Chloe Walton sitting with her guide dog Odette, a yellow Labrador, in front of a grey wall. Chloe is wearing black and smiling at the camera.

I’m a writer, assistive technology instructor, and proud parent to a very busy toddler. I’m also autistic, have ADHD, and I’m totally blind—I navigate the world with my guide dog Odette and my trusty screen reader.

I write contemporary fiction for young adults and new adults because I believe in telling stories that don’t shy away from the messy, complicated parts of being human. The kind of stories that acknowledge trauma, identity struggles, and impossible choices—without wrapping everything up in a neat bow.

When I’m not writing or working, you’ll find me experimenting with accessibility technology, planning the next book in the Faultlines series, or being outsmarted by my toddler.

Why I Write

I write the stories I needed when I was younger—and the ones I still need now.

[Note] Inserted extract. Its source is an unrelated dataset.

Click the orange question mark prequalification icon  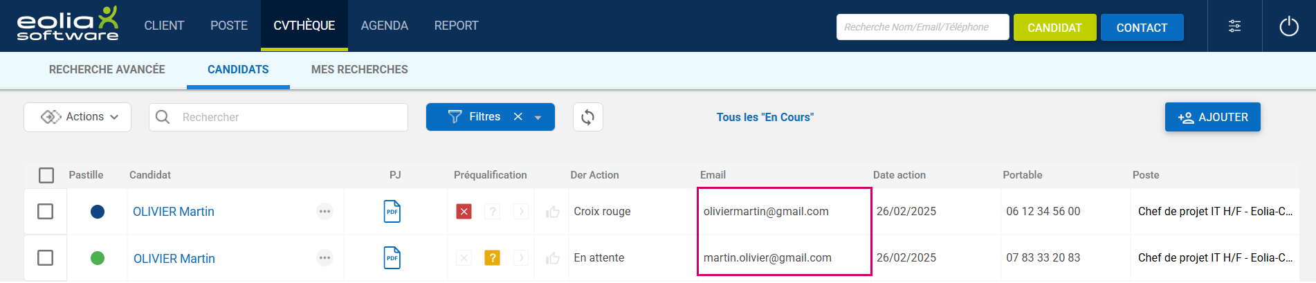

For too long, disabled characters and trauma survivors in fiction have existed to teach abled people lessons or to disappear conveniently once the plot demands it. The miracle cure. The inspirational tragedy. The character whose PTSD evaporates when they finally learn to trust again, as if trauma operates on a redemption arc.

That’s not how any of this works.

I’m neurodivergent. I know what it’s like to navigate a world that wasn’t built for the way my brain works. I know what it’s like to be exhausted by simply existing in spaces that demand you perform “normal” while your nervous system is doing something else entirely. And I know how rare it is to see that reality reflected honestly in fiction—especially in stories for young people who are living it right now.

So I write characters who don’t exist to inspire anyone. Characters whose trauma doesn’t resolve neatly, whose disabilities aren’t plot devices, whose neurodivergence isn’t quirky seasoning. I write teens and young adults who are messy, complicated, and deeply human—because they deserve to see themselves as more than lessons or cautionary tales.

These are stories about survival, yes—but also about being loved without needing to be fixed. About chosen family, hard-won progress, and the small, stubborn ways we keep going even when “fine” feels impossible.

If you’ve ever felt like your story didn’t count because it wasn’t inspirational enough, or because your healing wasn’t linear, or because you’re still figuring it out—these books are for you.

You don’t have to be anyone’s hero. You just have to be you.